Como explica Gombrich, si el lenguaje del arte tiene una cohesión «tenemos
derecho a hablar de vocabularios y recursos pobres y ricos, posibilidades de
diferenciación y discriminación», y si «puede haber una transición natural
desde el interés por las columnas de cotilleos hasta el disfrute de
noveluchas», es de suponer que la escalera debe continuar hacia una mayor
«riqueza en la articulación de los problemas humanos». No pretendo negar
las dificultades, ni la real debilidad o falta de preparación de muchos
lectores, ni la desproporción entre sueños y realidades, sino hacer notar una
ley física inalterable: las leyes de la trayectoria exigen que para llegar lejos
se apunte alto.

NOTAS

Este artículo fue publicado en ACEPRENSA, XI.2003, y ha sido revisado en


junio de 2007.

Las citas de Gombrich están tomadas de la parte autobiográfica


de Gombrich esencial - Textos escogidos sobre arte y cultura (The Essential
Gombrich, 1996); edición de Richard Woodfield; Madrid: Debate, 2004, 2ª
ed.; 624 pp.; trad. de muchos autores; ISBN: 84-8306-586-X.

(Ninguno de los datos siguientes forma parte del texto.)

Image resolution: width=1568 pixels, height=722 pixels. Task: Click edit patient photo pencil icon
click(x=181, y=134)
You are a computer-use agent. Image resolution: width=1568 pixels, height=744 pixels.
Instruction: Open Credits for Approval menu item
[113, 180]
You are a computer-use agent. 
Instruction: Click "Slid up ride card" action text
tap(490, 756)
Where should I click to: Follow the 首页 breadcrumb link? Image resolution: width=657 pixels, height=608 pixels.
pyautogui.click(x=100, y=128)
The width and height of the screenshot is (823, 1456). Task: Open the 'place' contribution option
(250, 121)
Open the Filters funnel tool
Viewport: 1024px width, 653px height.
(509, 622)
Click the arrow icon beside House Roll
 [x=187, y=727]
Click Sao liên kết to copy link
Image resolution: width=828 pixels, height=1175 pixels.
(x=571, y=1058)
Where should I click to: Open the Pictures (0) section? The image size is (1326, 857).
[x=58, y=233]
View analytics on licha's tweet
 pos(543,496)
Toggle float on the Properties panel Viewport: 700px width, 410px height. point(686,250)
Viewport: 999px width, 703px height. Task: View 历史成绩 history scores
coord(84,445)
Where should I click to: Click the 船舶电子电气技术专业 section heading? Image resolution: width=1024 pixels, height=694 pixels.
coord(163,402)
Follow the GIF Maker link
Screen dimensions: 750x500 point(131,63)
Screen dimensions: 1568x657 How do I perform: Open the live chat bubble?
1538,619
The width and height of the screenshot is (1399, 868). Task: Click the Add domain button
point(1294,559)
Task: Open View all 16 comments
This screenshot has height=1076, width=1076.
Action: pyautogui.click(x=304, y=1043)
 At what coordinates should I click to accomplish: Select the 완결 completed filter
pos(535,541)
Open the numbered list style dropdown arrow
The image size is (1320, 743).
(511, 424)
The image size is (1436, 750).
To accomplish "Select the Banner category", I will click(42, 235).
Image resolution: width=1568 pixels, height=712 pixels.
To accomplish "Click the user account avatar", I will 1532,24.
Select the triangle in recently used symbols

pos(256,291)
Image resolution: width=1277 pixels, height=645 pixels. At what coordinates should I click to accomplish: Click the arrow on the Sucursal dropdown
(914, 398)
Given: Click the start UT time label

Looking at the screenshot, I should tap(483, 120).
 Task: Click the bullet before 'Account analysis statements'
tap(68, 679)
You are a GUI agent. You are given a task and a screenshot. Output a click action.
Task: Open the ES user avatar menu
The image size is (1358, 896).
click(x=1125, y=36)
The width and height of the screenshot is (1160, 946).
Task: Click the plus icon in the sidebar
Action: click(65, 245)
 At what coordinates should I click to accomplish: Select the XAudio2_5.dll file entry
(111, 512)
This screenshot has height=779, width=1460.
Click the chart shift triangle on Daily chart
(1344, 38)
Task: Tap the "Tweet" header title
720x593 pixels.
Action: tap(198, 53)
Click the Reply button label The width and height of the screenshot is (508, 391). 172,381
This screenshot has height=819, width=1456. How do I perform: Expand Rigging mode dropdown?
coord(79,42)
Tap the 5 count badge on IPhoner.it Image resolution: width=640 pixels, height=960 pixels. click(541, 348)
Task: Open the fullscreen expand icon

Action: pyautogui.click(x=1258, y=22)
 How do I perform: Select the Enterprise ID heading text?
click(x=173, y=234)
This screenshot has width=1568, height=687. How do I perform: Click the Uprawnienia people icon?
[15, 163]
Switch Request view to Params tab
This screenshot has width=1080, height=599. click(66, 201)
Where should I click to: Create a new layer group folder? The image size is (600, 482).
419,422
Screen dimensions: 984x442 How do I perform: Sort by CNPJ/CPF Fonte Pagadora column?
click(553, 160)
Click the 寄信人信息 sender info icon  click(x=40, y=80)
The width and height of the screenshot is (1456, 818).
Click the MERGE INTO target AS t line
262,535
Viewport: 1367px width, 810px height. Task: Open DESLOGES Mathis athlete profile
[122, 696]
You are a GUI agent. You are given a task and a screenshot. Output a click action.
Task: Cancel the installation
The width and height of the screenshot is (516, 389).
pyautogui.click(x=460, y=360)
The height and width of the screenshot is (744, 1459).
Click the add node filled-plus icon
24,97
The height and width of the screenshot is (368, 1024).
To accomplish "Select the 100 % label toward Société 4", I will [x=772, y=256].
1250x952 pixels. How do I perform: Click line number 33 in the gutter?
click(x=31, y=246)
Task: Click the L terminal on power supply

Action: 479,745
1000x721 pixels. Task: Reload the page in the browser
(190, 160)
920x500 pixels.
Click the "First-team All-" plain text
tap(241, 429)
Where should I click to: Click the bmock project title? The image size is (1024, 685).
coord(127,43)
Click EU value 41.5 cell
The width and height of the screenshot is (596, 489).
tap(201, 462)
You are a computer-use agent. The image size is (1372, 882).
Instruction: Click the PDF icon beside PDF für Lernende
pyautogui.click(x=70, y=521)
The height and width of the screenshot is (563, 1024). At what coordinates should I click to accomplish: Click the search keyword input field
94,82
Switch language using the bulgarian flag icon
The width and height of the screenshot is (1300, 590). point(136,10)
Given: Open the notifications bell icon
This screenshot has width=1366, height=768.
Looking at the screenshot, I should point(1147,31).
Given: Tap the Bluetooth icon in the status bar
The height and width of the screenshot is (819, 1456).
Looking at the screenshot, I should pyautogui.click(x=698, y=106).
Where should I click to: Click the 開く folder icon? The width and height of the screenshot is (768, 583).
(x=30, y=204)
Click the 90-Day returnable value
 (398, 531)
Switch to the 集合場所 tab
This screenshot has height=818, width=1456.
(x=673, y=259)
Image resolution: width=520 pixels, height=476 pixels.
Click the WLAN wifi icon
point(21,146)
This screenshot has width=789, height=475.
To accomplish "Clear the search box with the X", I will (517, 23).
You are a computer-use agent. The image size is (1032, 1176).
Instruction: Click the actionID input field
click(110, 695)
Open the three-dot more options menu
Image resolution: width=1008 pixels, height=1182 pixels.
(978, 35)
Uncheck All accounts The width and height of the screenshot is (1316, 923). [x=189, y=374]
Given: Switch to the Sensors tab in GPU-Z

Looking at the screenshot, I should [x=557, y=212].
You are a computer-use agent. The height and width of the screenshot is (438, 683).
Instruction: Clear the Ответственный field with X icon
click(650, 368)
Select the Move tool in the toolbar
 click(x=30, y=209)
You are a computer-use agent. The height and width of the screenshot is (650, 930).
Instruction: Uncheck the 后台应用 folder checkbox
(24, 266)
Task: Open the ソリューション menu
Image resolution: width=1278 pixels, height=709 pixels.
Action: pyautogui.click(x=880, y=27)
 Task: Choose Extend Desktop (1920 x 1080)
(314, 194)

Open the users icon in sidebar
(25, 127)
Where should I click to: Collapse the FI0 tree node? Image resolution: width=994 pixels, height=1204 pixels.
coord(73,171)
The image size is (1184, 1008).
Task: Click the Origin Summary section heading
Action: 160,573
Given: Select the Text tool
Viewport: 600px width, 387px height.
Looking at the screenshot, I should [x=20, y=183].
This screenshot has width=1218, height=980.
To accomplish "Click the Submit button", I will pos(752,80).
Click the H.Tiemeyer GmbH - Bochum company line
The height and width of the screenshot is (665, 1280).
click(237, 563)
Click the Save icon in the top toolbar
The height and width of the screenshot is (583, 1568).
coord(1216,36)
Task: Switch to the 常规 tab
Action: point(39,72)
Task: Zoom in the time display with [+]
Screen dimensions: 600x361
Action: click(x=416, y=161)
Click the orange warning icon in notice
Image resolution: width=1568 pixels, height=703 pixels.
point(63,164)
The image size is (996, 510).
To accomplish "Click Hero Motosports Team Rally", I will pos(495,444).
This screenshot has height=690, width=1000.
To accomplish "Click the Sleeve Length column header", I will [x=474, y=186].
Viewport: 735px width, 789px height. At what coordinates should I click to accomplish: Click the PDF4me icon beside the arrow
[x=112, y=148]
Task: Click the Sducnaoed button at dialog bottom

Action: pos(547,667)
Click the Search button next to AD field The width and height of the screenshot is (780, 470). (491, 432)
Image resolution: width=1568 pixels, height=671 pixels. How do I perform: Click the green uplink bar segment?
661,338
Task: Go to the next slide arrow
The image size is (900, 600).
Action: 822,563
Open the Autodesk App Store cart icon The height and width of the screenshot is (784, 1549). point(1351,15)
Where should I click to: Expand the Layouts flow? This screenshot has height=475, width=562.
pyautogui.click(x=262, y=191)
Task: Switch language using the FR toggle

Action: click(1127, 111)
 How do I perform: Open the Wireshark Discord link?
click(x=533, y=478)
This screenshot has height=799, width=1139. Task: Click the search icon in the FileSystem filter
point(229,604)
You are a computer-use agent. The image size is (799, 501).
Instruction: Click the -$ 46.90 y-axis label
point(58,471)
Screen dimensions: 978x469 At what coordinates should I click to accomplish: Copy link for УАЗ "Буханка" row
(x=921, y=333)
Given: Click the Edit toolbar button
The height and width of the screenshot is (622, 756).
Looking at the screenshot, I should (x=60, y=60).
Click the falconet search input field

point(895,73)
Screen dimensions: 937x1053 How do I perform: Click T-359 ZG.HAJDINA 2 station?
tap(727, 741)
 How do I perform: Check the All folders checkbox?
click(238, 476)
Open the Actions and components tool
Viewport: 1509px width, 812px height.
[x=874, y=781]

La opinión de Romano Guardini a propósito de Stifter está tomada de Las


etapas de la vida - Su importancia para la ética y la pedagogía (Die
Lebensaler. Ihre ethische und pädagogische Bedeutung, 1953). Madrid:
Palabra, 1997; 157 pp.; col. Biblioteca Palabra; introd. de Alfonso López
Quintás; trad. de José Mardomingo; ISBN: 84-8239-205-0.